If you’re postmenopausal, topical estrogen is one option to reduce the likelihood of recurrent UTIs, Dr. Vasavada says. So if you’ve gone through menopause and keep battling UTIs, it’s definitely worth talking to your doctor about.

Prophylactic antibiotics are another preventive method to know about if you have recurrent UTIs. Prophylactic antibiotics is basically a fancy way of saying preventive antibiotics. The idea is to nip any UTI-causing bacteria in the bud before they can even think of colonizing your urinary tract.

“If someone’s had multiple culture-proven infections and we have no other sources or factors we can find, then we will consider prophylactic antibiotics,” Dr. Vasavada says. There are a few ways to go about this, depending on the doctor and the patient, he says.

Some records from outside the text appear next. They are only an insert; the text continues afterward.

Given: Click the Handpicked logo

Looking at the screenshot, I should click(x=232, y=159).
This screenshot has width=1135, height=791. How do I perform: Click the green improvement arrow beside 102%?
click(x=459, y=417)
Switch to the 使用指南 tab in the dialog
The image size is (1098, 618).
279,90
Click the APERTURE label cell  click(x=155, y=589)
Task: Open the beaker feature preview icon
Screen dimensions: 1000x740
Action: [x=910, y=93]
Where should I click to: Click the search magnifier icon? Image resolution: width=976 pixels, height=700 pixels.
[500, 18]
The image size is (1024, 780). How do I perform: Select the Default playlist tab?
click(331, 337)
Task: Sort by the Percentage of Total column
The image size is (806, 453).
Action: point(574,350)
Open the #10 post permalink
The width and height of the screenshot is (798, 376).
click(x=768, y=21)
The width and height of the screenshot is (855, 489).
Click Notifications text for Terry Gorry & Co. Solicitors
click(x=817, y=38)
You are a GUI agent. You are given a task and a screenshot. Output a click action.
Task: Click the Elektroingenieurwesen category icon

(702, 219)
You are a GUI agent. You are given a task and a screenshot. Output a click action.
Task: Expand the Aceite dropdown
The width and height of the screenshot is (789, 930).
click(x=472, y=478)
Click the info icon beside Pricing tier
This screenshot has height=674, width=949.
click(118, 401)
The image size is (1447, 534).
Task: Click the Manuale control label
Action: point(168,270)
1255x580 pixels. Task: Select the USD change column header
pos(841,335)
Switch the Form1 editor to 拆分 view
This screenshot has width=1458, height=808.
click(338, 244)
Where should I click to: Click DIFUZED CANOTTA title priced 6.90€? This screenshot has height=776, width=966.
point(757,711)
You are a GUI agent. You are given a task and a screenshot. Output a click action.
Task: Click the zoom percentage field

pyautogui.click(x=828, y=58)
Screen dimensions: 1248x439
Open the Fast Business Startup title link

One option is low-dose antibiotics taken for daily for something like six months, per the Mayo Clinic. However, doctors are increasingly cautious to prescribe routine antibiotics unless all other options are exhausted, because of side effects and the potential for developing antibiotic resistance, Dr. Vasavada says.

Another route is a single dose of the antibiotic that you take every time you have sex. “That’s often enough to prevent the infection from settling in,” Dr. Vasavada says. Another method is basically self-started or self-directed treatment using a standing prescription. Whenever you think you may have a UTI, you reach out to your doctor, who may want you to drop off a urine sample or may just tell you to go ahead and take the meds if you’ve recently tested positive and are feeling the symptoms again, Dr. Vasavada explains.

Finally, you might be wondering about cranberry juice for UTI prevention. Let’s be really clear here: According to the National Center for Complementary and Integrative Health (NCCIH), cranberry juice will not treat an existing UTI. And although there is research suggesting cranberry juice could help prevent UTIs in the first place, according to the NCCIH, the evidence is a pretty mixed bag.

The thinking is that an ingredient in cranberry juice (and cranberry supplements) called proanthocyanidins, or PACs, may help prevent bacteria from sticking to the lining of the urinary tract and bladder, Dr. Vasavada says. But the science here isn’t solid enough to say that cranberry juice or supplements can definitely prevent recurrent UTIs.

For instance, a 2012 JAMA Internal Medicine meta-analysis of 13 randomized controlled trials (RCTs) including more than 1,600 people found evidence of a link between cranberry-containing products and a protective effect against UTIs. However, the authors cautioned that there was significant heterogeneity across the studies, in terms of both variables like the dosages used and the size of the results, so “this conclusion should be interpreted with great caution.”

And a 2012 Cochrane review of 24 studies including 4,473 women found that although some smaller studies suggest that cranberry products have a preventive effect against UTIs, particularly in women with recurrent UTIs, the body of evidence as a whole doesn’t suggest a statistically significant difference. “So it’s sort of up to you,” Dr. Vasavada says. “If someone takes it and they think it benefits them, great.”

When to See a Doctor

It’s always a good idea to reach out to a doctor if you’re experiencing those UTI symptoms, because remember, UTIs can affect the kidneys without prompt treatment. But this is especially important if you’re susceptible to recurrent UTIs. As you can see, there are various treatment options—and potential preventive methods—that may be able to keep that terrible burning to a minimum.